On the other hand, a distributor can benefit from a supplier merger if it retains the combined product portfolio. Both ADI and Maxim sell more than 50 percent of their volume through distribution, so the gain to Arrow could be considerable. Both Arrow and Avnet are in their pre-earnings quiet periods and declined to comment further on the impact of the ADI/Maxim decision.
There’s never a good time to lose a key supplier, but distributors have faced some blows in recent years. In late 2019, Avnet and five other distributors lost the Texas Instruments line. TI had opted to take more of its customers direct. This followed a move by TI to discontinue its demand creation business with the channel. Under the program, suppliers reward distributors for securing a socket in an OEM design. Rewards can eat into supplier profit margins.
Distributors had until December of 2020 to phase out the TI business. Avnet has worked steadily to "replace" it's TI business with suppliers on its line card. Most opportunities have been in new design wins, which take awhile to reach production.
Avnet remains well-positioned to support its current customers and will continue to strengthen and grow its current industry-leading supplier partnerships, the company stated.
"Analog Devices terminated its relationship with Avnet in 2017 following ADI's acquisition of Linear Technology, which had an exclusive distribution agreement with Arrow. Roughly $500 million in sales shifted from Avnet to Arrow. Avnet is currently Maxim’s only global volume distribution partner, and made up 22 percent of Maxim’s revenue in FY19, or roughly $500 million," reported Wall Street analyst Stifel in July 2020. "We believe margins in that business are above company average due to its demand-creation model. For Arrow, ADI represented roughly $2 billion, or 30 percent of ADI's sales in FY19, up from 28 percent in FY18 and 14 percent in FY17. Arrow performs both demand-creation and demand-fulfillment."
Unfortunately for Avnet, there are considerable cost savings associated with distribution consolidation. Many suppliers continually train their distributors on their technology. They also compensate distributors for demand-creation. For customers, there are price advantages to buying large quantities from a few suppliers and big customers are first in line in the channel if component supplies become scarce.
Still, Avnet’s history and sales volume with Maxim made executives optimistic the relationship would continue following the ADI acquisition. Moreover, customers try to avoid buying too much product from a single supplier and see competition in the distribution market as healthy. For one thing it helps keep prices in check.

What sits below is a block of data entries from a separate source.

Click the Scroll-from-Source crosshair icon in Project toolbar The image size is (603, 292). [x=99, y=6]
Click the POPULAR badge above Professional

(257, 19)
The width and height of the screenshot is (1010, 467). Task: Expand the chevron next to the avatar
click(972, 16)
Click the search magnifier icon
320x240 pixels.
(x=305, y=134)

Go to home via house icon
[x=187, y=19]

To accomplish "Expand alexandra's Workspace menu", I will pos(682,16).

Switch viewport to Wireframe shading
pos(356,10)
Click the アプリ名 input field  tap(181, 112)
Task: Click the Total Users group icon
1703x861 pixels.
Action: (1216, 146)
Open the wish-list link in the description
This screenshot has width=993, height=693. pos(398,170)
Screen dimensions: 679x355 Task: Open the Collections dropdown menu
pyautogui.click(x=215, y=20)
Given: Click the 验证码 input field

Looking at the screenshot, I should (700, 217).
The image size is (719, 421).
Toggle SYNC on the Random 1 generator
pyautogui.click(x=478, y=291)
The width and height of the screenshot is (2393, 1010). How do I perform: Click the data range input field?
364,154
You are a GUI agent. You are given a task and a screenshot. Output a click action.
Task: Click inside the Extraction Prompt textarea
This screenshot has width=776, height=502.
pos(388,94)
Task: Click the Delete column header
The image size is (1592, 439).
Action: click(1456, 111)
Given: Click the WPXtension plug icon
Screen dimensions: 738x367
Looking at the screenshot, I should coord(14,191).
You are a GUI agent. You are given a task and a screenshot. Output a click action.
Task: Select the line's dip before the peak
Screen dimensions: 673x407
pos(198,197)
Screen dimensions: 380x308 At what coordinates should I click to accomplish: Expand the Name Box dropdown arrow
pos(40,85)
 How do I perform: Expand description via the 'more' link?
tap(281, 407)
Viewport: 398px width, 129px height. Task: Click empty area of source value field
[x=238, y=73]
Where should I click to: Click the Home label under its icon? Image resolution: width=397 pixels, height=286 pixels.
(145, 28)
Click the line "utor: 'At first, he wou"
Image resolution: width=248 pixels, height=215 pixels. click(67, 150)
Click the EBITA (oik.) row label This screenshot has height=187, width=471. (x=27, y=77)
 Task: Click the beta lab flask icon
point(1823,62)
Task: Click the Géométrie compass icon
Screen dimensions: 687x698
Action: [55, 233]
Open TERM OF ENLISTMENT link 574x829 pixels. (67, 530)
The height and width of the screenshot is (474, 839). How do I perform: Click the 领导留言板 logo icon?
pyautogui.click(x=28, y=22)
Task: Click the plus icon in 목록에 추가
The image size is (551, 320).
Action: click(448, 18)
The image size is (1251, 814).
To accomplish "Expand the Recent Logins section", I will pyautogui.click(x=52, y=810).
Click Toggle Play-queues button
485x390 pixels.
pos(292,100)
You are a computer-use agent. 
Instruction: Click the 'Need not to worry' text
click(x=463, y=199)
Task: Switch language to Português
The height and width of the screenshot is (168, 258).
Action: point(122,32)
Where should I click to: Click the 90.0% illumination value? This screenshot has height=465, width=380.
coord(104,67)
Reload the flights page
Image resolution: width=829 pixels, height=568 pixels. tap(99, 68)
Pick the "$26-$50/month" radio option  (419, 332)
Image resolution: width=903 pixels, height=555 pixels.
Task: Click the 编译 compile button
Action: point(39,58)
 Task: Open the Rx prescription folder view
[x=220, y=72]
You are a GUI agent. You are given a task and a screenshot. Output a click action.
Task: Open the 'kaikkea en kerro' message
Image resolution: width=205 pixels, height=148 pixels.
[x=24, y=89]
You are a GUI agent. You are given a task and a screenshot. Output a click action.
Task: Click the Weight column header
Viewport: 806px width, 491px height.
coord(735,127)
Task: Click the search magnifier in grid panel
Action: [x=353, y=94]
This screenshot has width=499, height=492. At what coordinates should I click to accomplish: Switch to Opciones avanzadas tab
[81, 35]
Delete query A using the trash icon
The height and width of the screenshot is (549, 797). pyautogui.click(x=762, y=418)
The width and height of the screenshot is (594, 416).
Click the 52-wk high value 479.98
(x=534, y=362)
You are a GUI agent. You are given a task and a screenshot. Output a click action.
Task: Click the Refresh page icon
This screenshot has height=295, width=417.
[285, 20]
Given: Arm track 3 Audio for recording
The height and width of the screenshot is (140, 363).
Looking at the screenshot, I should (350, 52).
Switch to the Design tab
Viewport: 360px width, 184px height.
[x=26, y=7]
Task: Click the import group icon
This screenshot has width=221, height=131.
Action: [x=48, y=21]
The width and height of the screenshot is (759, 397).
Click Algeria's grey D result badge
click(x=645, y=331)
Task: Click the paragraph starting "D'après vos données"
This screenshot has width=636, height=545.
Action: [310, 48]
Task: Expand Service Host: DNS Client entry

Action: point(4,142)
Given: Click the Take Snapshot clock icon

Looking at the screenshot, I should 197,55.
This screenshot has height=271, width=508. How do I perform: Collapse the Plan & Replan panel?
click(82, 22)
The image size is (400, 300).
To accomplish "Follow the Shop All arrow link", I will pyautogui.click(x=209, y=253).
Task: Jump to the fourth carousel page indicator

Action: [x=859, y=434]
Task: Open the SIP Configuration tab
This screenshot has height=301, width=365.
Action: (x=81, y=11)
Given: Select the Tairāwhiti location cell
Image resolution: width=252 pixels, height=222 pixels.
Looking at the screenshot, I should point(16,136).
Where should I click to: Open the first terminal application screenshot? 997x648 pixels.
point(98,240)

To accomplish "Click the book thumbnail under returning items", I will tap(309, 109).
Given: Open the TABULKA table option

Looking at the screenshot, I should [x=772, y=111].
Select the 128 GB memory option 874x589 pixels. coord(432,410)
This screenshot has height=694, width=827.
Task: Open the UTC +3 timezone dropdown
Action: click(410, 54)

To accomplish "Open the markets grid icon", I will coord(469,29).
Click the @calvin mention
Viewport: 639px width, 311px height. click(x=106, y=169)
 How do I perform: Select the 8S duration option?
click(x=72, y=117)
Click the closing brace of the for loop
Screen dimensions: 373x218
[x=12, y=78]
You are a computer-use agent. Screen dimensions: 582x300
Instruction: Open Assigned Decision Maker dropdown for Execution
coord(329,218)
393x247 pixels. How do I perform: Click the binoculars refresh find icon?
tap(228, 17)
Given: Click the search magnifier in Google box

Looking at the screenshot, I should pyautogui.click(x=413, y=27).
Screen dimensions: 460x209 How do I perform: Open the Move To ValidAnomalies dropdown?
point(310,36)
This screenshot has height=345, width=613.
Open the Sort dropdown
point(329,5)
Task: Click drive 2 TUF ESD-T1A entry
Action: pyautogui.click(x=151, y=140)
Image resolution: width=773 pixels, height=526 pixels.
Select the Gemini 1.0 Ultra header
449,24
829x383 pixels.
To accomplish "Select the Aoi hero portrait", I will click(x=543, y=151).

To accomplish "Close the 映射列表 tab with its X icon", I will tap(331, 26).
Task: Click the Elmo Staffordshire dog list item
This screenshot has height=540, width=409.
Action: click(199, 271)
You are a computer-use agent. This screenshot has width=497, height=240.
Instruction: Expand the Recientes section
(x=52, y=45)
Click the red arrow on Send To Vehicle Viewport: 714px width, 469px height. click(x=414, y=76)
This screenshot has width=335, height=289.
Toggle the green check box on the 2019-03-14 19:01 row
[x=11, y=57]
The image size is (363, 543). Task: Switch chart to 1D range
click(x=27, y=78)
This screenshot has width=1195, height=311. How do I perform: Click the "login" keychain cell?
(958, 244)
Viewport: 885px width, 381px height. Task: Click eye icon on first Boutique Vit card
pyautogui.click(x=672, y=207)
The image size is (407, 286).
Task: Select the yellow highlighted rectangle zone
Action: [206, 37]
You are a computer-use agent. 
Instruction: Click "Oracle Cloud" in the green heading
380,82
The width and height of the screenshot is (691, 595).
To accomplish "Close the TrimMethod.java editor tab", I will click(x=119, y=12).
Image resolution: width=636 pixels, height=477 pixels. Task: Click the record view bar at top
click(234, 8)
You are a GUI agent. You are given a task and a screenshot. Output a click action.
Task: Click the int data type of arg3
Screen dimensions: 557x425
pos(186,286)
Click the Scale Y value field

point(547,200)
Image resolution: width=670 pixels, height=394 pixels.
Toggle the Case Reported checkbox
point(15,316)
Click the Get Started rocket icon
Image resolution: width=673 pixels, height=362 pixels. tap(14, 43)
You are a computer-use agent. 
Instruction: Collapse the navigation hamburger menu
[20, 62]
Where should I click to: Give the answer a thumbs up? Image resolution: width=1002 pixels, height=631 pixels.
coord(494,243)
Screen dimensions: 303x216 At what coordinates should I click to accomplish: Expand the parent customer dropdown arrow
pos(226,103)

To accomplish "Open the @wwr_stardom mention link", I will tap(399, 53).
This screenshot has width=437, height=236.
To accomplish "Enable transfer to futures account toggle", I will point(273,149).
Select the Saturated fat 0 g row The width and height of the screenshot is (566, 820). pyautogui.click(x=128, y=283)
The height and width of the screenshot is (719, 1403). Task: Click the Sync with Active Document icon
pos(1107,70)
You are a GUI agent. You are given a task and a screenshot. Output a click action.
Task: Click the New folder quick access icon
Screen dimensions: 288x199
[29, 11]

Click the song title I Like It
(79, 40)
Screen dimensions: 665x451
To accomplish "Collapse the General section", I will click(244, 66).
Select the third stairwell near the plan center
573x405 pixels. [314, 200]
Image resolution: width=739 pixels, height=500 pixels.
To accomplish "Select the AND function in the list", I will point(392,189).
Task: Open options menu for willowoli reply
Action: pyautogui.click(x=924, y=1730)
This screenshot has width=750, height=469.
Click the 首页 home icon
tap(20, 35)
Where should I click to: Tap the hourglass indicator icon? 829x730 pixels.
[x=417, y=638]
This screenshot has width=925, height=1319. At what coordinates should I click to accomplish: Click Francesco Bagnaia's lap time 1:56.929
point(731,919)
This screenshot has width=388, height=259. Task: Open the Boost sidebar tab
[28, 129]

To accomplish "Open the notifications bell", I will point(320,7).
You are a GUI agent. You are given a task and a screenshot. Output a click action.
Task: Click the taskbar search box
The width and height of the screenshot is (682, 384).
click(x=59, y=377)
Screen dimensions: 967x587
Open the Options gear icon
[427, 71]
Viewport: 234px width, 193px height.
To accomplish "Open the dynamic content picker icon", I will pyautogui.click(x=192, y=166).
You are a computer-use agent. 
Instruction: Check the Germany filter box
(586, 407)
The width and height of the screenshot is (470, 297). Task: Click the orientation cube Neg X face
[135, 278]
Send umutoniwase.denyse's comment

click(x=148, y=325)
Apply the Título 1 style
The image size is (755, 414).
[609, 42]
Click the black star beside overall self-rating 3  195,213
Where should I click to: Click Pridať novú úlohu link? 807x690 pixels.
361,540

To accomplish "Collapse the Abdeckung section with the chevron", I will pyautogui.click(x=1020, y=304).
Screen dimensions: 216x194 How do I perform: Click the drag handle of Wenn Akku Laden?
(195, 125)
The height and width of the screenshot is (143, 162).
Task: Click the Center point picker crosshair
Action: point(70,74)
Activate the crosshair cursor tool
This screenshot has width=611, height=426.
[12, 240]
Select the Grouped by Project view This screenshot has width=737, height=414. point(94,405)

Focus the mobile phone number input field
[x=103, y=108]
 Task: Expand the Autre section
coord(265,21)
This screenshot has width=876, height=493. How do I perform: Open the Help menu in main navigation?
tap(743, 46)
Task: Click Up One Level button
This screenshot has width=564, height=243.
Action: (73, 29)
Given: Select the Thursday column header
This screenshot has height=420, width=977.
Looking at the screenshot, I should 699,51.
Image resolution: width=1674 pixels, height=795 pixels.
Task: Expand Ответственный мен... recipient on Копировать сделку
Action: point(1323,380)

“Given Arrow's strong global capabilities, extensive demand creation network, and global ERP system, adding Maxim would make sense from a logistical and economic standpoint, particularly if ADI integrates the Maxim products under one portfolio,” said Stifel last year. “For Avnet, we estimate roughly $20 million to $25 million in potential lost operating profit. For Arrow, the additional business would require some additional investments in engineering resources, and potentially some margin concessions to ADI, but net-net should be accretive fairly immediately.”
One argument in Avnet’s favor was Arrow had no relationship with Maxim since the mid-2000s. Coming up to speed on the products, technologies and customer base could be challenging, Stifel added. “But unless the Maxim business is kept separate, retaining Avnet may also require ADI to give access to its own product lines and shifting business away from Arrow. We don't see that making sense at this point.”
Avnet's share price declined ~4% to $36.09 immediately following the Maxim announcement, according to Seeking Alpha.